PROBLEM REQUIREMENTS →
How do the records below read from their first line through the line containing "Given: Click the Preferences gear icon"? Write those lines out exactly.

┄┄┄┄┄┄

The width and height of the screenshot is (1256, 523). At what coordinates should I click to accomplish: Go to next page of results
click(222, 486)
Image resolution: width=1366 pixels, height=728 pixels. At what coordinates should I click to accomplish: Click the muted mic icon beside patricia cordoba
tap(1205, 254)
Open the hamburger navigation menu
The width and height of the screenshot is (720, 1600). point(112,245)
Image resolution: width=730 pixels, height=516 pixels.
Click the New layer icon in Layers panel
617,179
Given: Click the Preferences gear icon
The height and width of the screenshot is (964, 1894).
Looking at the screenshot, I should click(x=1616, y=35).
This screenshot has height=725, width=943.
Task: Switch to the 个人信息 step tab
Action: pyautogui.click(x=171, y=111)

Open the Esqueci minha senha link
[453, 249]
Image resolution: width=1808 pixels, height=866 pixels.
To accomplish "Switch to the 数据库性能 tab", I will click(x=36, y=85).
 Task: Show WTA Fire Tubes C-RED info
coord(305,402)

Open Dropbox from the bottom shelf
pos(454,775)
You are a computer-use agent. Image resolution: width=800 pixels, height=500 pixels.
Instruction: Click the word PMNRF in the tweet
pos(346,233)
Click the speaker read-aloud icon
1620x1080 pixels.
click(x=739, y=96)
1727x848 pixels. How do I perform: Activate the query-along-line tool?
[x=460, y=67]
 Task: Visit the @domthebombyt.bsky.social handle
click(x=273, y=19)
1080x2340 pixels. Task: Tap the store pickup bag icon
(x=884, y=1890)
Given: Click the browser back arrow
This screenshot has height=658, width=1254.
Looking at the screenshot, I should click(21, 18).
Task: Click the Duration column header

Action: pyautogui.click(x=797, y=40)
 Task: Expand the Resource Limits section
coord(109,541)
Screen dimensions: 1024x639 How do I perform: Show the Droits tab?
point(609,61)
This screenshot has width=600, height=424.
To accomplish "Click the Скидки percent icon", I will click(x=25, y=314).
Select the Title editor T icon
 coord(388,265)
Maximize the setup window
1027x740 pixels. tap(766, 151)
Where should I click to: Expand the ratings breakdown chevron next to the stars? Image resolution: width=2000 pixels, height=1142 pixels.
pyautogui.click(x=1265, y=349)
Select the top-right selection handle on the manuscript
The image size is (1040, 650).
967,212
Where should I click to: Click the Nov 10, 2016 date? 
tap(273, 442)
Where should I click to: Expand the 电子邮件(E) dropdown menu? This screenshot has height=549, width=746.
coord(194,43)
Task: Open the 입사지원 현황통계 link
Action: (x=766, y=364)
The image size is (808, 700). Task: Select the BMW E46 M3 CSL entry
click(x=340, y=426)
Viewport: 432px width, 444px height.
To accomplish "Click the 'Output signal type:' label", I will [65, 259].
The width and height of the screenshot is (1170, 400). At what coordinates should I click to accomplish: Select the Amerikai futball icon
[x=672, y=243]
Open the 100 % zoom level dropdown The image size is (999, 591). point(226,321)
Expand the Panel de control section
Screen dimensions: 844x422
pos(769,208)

┄┄┄┄┄┄

EXERCISE RESULT →
The width and height of the screenshot is (1256, 523). At what coordinates should I click to accomplish: Go to next page of results
click(222, 486)
Image resolution: width=1366 pixels, height=728 pixels. At what coordinates should I click to accomplish: Click the muted mic icon beside patricia cordoba
tap(1205, 254)
Open the hamburger navigation menu
The width and height of the screenshot is (720, 1600). point(112,245)
Image resolution: width=730 pixels, height=516 pixels.
Click the New layer icon in Layers panel
617,179
Given: Click the Preferences gear icon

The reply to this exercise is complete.